MY Ali et al. (1999) International C. elegans Meeting "Multiple kinesins play critical role in chromosomal movement during embryonic cell divisions in C.elegans."

AS Mohammed, ST Khan, MY Ali, SS Siddiqui

[International C. elegans Meeting, 1999]

A superfamily of genes klp-1 - klp-20 encoding kinesin proteins has been identified in C. elegans (see abstract by Siddiqui et al.), that has representative members belonging to all nine groups of kinesins characterized in mammals. A major question in kinesin biology is how many kinesins are expressed in a single cell type, and if they are unique, or have overlapping functions? Early embryogenesis in C. elegans is well characterized and offers a good opportunity to elucidate kinesin motor function at genetic, cellular and molecular levels. For example, the unc-116 KHC has been previously shown to affect first mitotic cell division (Hall and Hedgecock, 1991; Patel et al., 1993, Ali et al. 1999). Here we have charcterized several members of the kinesin family, such as klp-3 (Khan et al., 1997) klp-7, klp-12 , and klp-14 , which function in chromosome movement during early embryogenesis. Cloning of a C.elegans cDNA of the klp-7 gene reveals that it encodes a CeKLP7 of 689 amino acids. which is a member of MCAK/KIF2 subfamily. Members of this group have a distinct primary and secondary structure, as their motor domain is located in the middle of the protein sequence. MCAK kinesin that lacks the ATP binding motor domain, binds centromeres but not the microtubules and can disrupt chromosome segregation during anaphase (Hunter et al. 1998). Our insitu hybridization result suggests that CeKLP-7 functions in early embryogenesis.

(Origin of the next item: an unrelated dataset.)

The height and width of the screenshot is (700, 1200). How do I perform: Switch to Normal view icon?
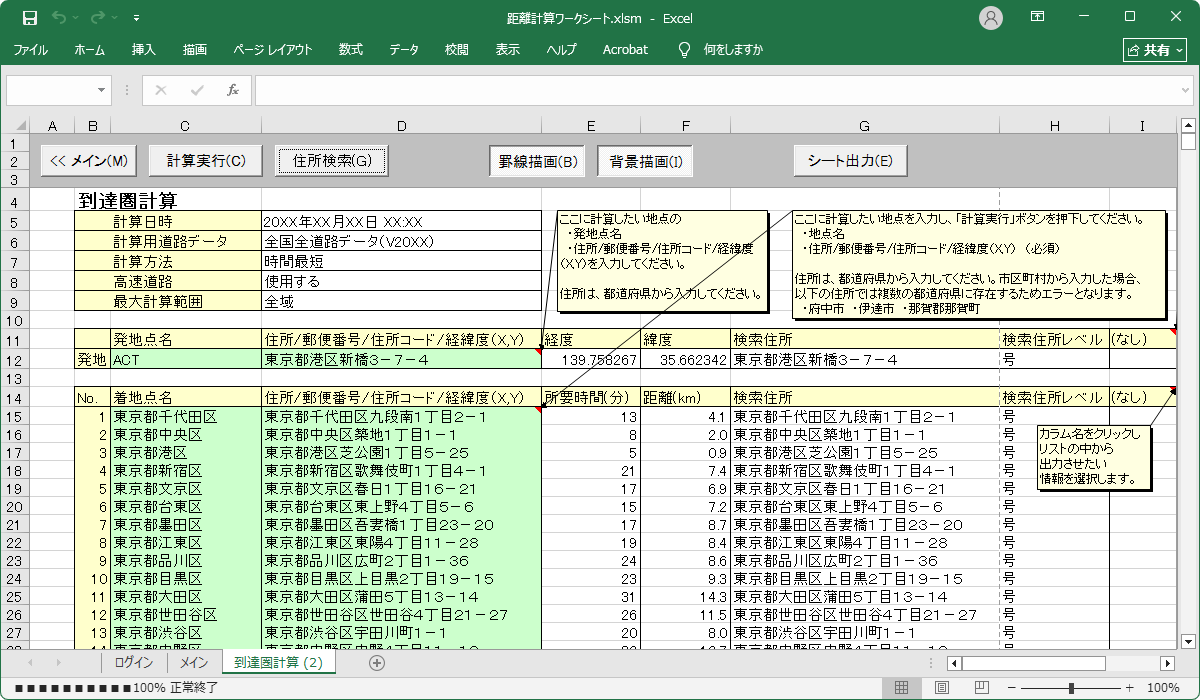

In a parallel experiment, klp-7 gene inactivation with the double stranded RNAi in adult animals, produced dead eggs, arrested in different developmental stages, suggesting a requirement of the klp-7 gene in embryogenesis. Similar to the klp-7 , we have analysed the role of CeKLP12, an ortholog of the chicken chromoskinesin, and the CeKLP-14, an ortholog of the BimC family of kinesins. Results on in situ hybridization, RNAi, immunocytochemistry, and fusion gene expression suggest that CeKLP-12, and CeKLP-14 are directly involved in early cell divsions in C. elegans during embryogenesis. We thank J. Sulston, Y. Kohara, A. Fire and Y. Ohshima for support. Funds from Monbusho, Japan were provided for grant in aid for basic research to SSS.